What needs to be done: Print exactly the lines from the one containing "Instruction: Tap the" through the last line of the records below, both included, and nothing else; omit any pictures.

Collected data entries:
===
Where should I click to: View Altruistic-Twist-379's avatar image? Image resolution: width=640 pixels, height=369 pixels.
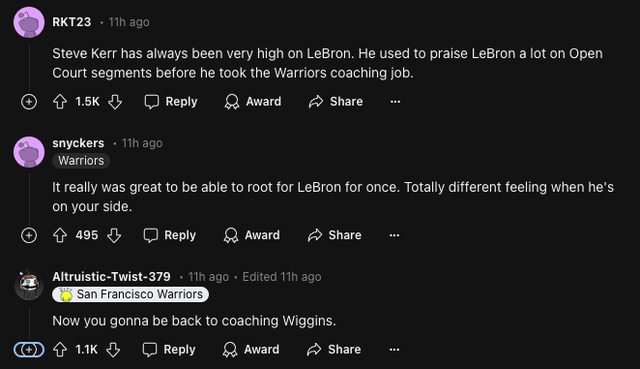coord(29,285)
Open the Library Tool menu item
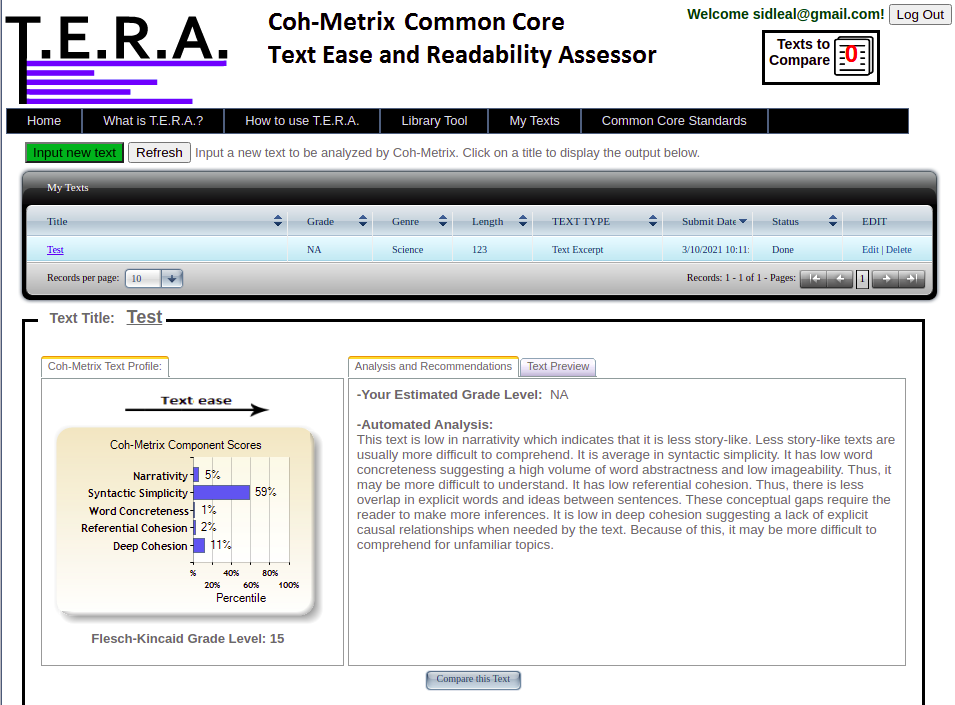The height and width of the screenshot is (705, 955). click(434, 121)
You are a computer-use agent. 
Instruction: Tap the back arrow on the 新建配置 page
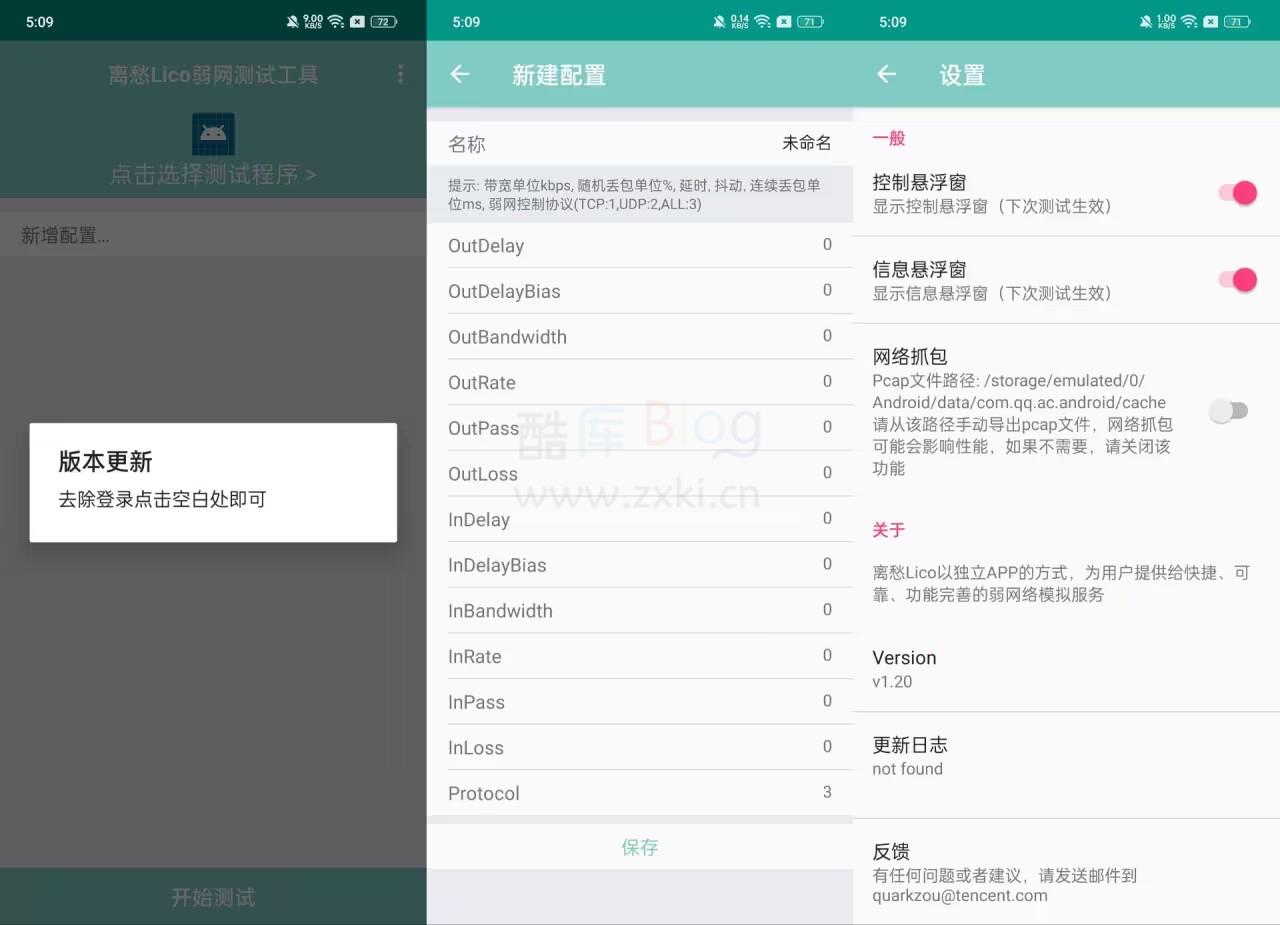pos(459,74)
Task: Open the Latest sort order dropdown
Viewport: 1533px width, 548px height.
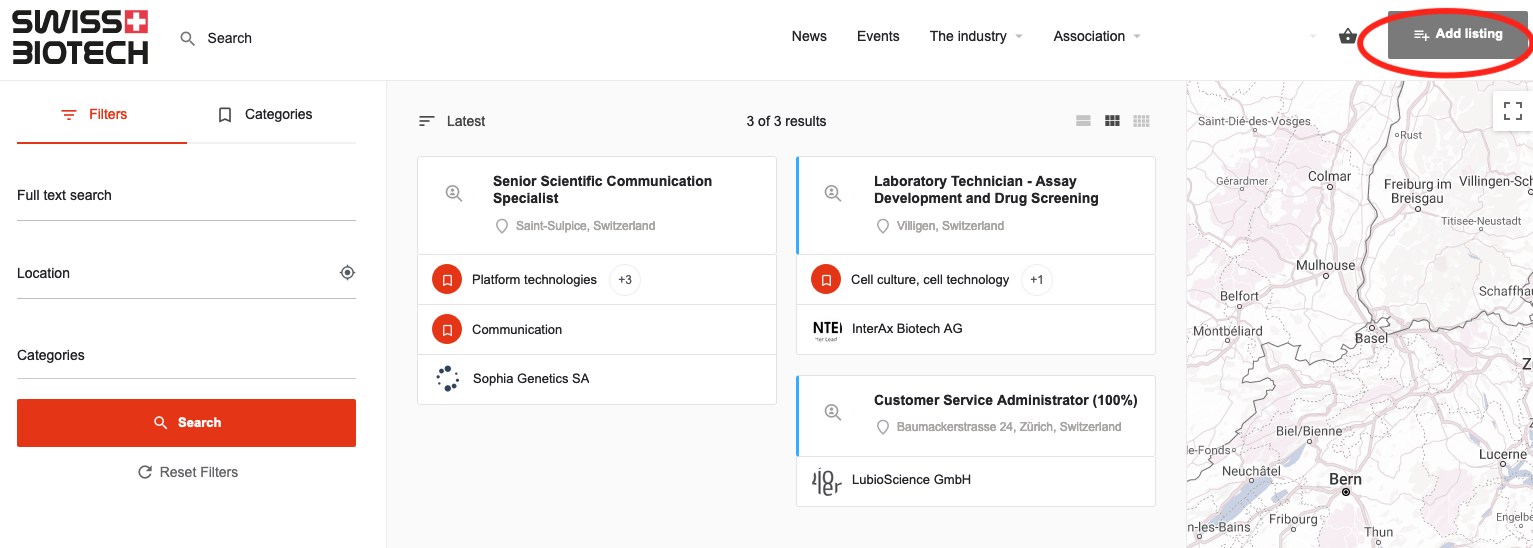Action: (x=452, y=121)
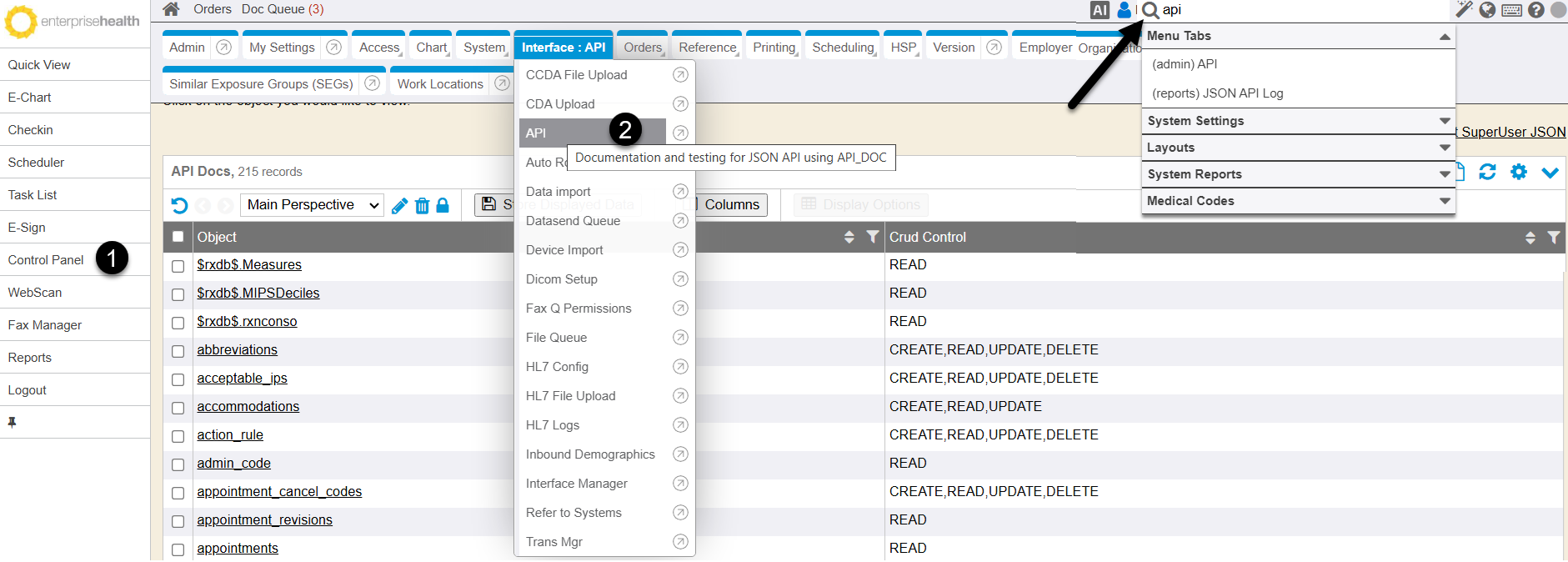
===
Exercise solution:
Instruction: Tap the back arrow on the 新建配置 page
pos(459,74)
Task: Open the Latest sort order dropdown
Viewport: 1533px width, 548px height.
Action: (x=452, y=121)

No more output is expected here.